Angie LeVan of the University of Pennsylvania delineated a seven-step towards increased self-efficacy that leads to higher performance. First, imagine your past successes throughout your life. Actively ruminate on times when you succeeded at completing when you had initially not thought you could do so. Ponder those times intentionally.
Spend 20 minutes regularly thinking about those moments. What was it that you accomplished? How could you glean aspects from those successes into your future aspirations? Do those achievements point to a reality whereby you can achieve, succeed, and thrive?
Second, build your repertoire of successes. If you desire to achieve a large success, like Kimbio pitching in front of many investors, then you must build smaller successes.
First pick a small element, like good eye contact, a verbal tone of confidence, hand movements, not reading your slides, among others.
Then practice them intentionally in different settings with feedback from others. Build the successes through the practice or actual business use of the changes. Small successes build self-efficacy to make bigger changes. Achieve changes step by step over time.
Third, think of someone you admire.
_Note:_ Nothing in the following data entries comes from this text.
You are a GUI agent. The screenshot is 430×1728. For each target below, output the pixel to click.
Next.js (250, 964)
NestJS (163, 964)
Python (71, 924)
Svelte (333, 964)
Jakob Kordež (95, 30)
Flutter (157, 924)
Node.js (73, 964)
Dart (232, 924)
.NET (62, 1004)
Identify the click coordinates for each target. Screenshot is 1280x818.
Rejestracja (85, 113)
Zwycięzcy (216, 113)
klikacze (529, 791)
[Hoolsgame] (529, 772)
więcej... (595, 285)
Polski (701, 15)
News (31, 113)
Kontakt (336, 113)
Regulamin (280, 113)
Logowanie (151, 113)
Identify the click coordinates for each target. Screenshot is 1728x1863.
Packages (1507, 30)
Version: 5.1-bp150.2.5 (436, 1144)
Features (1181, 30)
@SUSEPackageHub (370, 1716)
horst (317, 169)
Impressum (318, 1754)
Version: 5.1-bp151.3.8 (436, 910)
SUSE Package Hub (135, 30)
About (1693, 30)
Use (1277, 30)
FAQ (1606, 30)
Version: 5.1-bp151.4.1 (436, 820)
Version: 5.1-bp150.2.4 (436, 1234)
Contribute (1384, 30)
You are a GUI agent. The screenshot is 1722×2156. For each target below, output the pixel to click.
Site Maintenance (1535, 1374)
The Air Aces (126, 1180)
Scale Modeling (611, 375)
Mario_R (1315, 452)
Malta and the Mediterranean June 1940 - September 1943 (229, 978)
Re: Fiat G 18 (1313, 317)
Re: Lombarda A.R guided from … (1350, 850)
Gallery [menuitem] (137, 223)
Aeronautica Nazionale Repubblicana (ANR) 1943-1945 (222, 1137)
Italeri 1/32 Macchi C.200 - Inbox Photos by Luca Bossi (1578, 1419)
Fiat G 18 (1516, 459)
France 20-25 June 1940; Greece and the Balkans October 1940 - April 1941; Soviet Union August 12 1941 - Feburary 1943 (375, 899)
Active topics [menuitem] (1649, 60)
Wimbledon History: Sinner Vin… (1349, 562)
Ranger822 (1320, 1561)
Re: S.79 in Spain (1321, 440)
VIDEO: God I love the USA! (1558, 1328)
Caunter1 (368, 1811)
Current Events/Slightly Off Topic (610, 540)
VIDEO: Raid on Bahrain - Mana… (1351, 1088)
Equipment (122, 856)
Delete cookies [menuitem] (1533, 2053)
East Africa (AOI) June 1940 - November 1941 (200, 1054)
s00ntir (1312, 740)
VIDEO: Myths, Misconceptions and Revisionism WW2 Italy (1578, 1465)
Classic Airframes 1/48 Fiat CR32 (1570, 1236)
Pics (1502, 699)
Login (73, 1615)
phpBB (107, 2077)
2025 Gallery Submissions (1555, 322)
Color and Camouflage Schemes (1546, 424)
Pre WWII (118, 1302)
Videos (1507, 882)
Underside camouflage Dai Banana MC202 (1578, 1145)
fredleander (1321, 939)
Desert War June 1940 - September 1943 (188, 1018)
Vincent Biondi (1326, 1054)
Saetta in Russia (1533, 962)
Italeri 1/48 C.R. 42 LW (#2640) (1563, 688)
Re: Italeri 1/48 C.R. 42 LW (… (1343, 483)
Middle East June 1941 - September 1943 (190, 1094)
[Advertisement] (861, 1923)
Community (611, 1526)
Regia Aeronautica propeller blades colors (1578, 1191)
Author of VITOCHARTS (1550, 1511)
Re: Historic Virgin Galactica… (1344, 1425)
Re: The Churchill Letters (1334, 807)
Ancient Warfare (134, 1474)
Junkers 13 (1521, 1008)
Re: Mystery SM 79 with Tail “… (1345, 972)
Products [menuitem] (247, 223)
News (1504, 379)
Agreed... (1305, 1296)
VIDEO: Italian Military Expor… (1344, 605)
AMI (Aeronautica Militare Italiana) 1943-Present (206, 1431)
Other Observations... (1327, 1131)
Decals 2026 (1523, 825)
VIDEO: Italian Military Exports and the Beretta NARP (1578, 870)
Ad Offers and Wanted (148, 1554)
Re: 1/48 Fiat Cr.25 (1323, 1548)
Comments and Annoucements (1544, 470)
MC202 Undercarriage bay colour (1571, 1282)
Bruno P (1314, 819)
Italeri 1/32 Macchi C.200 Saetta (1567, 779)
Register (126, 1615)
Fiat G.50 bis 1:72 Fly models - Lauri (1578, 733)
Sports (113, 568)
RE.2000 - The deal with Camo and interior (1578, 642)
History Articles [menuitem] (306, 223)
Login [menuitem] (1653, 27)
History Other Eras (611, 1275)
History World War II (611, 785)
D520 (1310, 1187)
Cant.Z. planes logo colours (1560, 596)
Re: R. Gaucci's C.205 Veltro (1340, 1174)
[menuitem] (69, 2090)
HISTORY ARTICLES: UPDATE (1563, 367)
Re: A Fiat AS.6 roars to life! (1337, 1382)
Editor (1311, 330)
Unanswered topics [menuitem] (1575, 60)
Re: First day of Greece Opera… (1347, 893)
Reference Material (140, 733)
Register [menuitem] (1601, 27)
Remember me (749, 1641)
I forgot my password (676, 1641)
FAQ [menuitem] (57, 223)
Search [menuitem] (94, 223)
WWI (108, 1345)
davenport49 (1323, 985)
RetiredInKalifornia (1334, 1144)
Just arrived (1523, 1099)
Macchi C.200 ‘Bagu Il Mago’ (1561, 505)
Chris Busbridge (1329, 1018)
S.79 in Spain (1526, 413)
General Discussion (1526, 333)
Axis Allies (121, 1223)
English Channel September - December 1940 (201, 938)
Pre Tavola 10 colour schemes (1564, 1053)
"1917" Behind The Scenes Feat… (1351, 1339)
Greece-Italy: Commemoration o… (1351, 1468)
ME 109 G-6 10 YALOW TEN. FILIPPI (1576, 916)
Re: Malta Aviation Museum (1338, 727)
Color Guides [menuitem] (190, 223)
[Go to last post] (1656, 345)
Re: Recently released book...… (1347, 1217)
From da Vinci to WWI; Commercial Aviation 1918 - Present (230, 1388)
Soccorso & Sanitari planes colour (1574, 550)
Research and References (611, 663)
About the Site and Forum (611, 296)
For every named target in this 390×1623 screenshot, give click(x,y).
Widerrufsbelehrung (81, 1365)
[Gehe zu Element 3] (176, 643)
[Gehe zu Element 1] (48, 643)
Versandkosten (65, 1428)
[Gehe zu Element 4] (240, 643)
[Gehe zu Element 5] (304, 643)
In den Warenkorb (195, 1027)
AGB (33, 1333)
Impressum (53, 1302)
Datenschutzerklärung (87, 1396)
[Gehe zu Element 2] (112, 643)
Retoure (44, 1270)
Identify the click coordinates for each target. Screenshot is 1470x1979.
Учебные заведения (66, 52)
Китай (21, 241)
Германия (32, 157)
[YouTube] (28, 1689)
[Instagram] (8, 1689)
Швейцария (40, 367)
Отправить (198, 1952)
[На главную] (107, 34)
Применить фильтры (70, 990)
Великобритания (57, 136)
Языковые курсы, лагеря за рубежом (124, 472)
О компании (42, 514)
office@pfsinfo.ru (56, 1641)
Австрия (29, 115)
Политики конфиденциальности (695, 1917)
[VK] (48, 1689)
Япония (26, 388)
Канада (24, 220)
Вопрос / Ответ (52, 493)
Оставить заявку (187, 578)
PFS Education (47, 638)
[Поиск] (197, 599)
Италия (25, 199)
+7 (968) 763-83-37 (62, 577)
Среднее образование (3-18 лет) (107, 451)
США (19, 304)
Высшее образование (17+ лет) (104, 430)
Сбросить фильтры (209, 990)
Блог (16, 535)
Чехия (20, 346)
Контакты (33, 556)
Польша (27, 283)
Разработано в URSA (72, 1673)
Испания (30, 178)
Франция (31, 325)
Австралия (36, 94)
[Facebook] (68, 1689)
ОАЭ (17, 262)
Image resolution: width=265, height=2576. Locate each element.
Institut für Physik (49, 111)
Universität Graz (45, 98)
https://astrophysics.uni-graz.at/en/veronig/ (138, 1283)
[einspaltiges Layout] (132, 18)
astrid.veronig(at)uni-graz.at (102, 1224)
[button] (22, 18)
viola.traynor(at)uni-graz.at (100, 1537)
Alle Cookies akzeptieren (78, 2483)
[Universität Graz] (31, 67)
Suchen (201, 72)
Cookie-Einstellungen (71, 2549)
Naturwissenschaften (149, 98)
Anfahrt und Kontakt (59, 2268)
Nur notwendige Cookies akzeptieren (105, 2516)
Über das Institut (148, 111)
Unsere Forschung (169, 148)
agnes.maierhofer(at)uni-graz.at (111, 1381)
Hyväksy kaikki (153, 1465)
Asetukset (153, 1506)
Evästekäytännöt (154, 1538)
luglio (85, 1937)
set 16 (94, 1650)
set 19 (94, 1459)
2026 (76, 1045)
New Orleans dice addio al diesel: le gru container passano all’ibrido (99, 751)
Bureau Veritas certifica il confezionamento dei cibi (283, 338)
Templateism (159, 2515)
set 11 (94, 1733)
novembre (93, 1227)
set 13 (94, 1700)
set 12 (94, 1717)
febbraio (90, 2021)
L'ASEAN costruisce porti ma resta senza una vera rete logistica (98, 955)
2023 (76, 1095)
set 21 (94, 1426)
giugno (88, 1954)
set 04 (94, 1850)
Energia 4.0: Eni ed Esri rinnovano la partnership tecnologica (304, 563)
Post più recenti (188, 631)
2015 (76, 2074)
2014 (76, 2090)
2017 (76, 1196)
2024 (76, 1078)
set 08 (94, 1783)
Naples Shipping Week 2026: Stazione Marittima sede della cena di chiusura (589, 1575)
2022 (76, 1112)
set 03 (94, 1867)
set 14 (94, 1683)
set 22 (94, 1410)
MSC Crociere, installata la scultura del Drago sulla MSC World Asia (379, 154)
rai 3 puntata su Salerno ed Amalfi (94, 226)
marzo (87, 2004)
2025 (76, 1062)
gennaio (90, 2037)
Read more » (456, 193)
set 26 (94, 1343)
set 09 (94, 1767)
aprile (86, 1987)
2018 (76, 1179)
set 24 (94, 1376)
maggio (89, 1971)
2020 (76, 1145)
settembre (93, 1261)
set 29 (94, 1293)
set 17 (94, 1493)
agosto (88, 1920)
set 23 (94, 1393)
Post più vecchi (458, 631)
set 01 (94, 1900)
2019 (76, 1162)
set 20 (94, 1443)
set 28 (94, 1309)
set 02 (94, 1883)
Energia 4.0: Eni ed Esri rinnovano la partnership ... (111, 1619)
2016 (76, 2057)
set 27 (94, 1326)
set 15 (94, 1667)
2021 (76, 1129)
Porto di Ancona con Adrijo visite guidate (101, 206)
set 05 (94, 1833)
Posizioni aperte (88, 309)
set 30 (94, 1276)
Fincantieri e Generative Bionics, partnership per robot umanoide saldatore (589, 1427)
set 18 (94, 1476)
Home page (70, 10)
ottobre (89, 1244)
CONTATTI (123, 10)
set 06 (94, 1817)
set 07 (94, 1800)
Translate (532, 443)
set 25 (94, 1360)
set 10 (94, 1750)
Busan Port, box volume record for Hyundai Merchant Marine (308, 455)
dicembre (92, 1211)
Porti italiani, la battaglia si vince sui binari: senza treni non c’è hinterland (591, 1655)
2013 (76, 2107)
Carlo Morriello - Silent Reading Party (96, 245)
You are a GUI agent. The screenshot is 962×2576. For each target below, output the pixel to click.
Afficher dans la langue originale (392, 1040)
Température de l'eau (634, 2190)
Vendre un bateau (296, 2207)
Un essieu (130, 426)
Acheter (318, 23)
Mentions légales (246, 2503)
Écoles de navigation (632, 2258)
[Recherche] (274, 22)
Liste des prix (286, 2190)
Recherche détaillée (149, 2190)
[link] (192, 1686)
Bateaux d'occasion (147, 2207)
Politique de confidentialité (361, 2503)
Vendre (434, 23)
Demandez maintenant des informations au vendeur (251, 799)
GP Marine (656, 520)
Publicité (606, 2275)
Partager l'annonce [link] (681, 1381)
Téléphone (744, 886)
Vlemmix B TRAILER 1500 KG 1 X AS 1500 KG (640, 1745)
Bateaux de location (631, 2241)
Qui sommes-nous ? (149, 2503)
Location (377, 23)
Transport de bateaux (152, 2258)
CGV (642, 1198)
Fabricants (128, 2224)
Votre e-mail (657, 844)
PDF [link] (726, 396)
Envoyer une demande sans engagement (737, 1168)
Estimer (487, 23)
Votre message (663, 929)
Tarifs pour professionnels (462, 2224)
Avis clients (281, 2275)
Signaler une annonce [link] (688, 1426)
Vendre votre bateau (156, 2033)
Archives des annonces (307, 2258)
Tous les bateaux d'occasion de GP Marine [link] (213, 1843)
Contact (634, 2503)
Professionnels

You may know them personally or know a lot about them through the media. It should be someone with whom you identify. If you do, then you are more keen to believe that you, too, can achieve what they have achieved.
You can vicariously, as Angie LeVan states, bolster your sense of self-efficacy by imagining your success as possible like your role models.
The fourth step sounds slightly insane. Solid sturdy business professionals may initially balk at the idea. However, remember that a disconnect exists between what science knows and what businesses actually do. So, fourth, practice mental imagery.
Mentally practice executing a particular task. Visualise successfully completing that task.